La Banque des Règlements Internationaux (BRI) rapporte que l’amas de produits financiers dérivés dans le monde représente aujourd’hui 415,2 milliers de milliards de dollars, soit 789% du PIB mondial.

En langage Mogambo : des paris financiers crasseux financés par les banques et l’industrie des services financiers représentent désormais quasiment huit fois la valeur de tous les bon sang de bonsoir de biens et services produits sur cette bon sang de bonsoir de planète durant toute une bon sang de bonsoir d’année ! Et selon McKinsey Global Institute, le ratio actifs financiers mondiaux/production mondiale annuelle est passé de 109% en 1980 à 316% en 2005 !

Je hurle "Gaaaaaaaah !". Toutes ces idioties de banque centrale consistant à créer de plus en plus d’argent et de crédit ne semble pas nouveau pour Jason Hommel, de silverstockreport.com — mais un homme adulte braillant "Gaaaaaaaah !" à pleins poumons semble être étonnamment nouveau à ses yeux, si l’on en juge par sa réaction.

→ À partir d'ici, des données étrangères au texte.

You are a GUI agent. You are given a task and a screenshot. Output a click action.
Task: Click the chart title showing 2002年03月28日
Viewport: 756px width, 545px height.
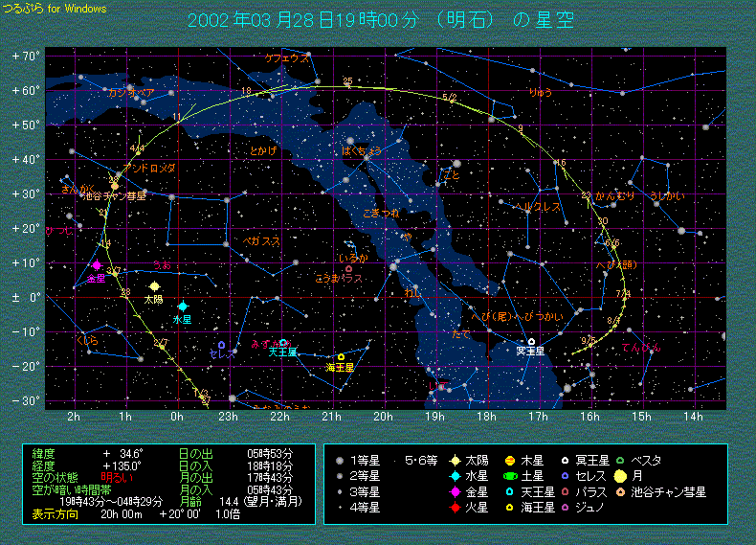click(x=381, y=20)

Il écrit néanmoins : "l’argent des banques américaines, le M3, augmente au rythme d’environ 12% par an ou plus. Au cours des 12 derniers mois, il a donc enflé de 1 300 milliards de dollars à peu près".

Pourquoi un type intéressé par les métaux précieux, à l’origine, se donne-t-il la peine de parler de la croissance de la masse monétaire ? Eh bien, il nous en apporte la raison lorsqu’il se demande à voix haute combien les 2 500 tonnes de production aurifère mondiale annuelle (80 millions d’onces) valent à 675 $ l’once.

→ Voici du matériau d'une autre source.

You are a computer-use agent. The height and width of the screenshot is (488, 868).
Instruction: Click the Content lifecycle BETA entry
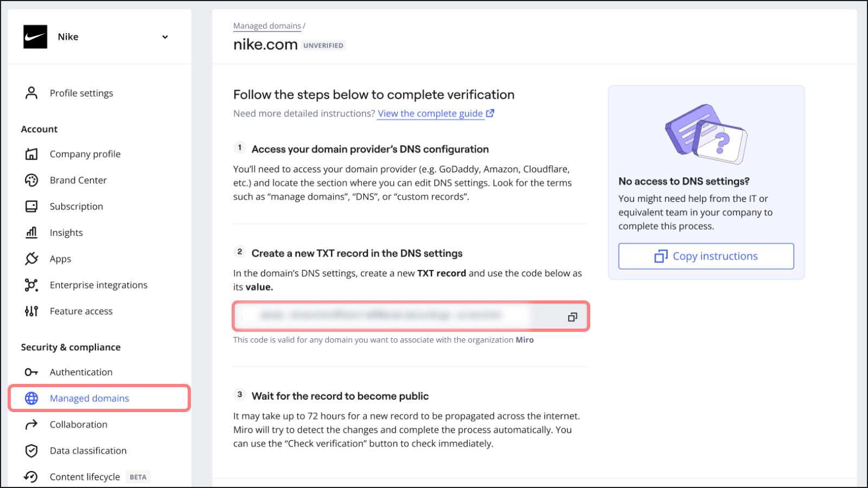(x=85, y=477)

Là, je commence à transpirer comme un bœuf, pensant que je ne m’attendais certainement pas à une damnée interro surprise en maths, surtout s’il s’agit de multiplier des chiffres aussi élevés. Je pousse donc un énorme soupir de soulagement en apprenant qu’il a déjà fait le calcul, et déclare que "ça ne vaut que 54 milliards de dollars".

Ensuite, il s’arrête et me regarde d’un air impatient, comme si j’étais censé tirer une conclusion importante de ce chiffre, ou quelque chose de ce genre, mais je reste assis là avec une expression vacante sur mon visage idiot — parce que je ne comprends pas. Sentant que j’ai un problème, M. Hommel répète les faits avec obligeance, déclarant : "1 300 milliards de dollars nouvellement imprimés. 54 milliards de dollars de nouvel or extrait, à 675 $ l’once".

De toute évidence, tout ça est supposé me dire quelque chose, mais rien ne vient. Je ne bouge donc pas, ahuri, gêné et me faisant tout petit pour qu’il ne me voie pas.

Après ce qui me semble être une éternité, M. Hommel se lasse enfin d’attendre de me voir faire preuve d’une intelligence inhabituelle, et me dit juste ce que ça veut dire : "donc", dit-il, "les Etats-Unis créent en fait de la nouvelle monnaie 24 fois plus vite qu’on ne crée d’or. 1 300/54 = 24 !"

Je dis : "ça fait beaucoup ! Merci beaucoup !" et je me lèvre pour partir, au cas où tout ça se transformerait en nouvelles opérations mathématiques, parce que j’ai déjà assez de problèmes comme ça, si vous me pardonnez l’expression. Mais il n’en a pas fini avec moi, et attire mon attention avec la déclaration suivante : "bien entendu, ce n’est pas une comparaison très juste. Je compare des dollars américains à la production aurifère mondiale. Nous devrions comparer le taux de création monétaire mondial aux taux d’extraction aurifère mondiaux".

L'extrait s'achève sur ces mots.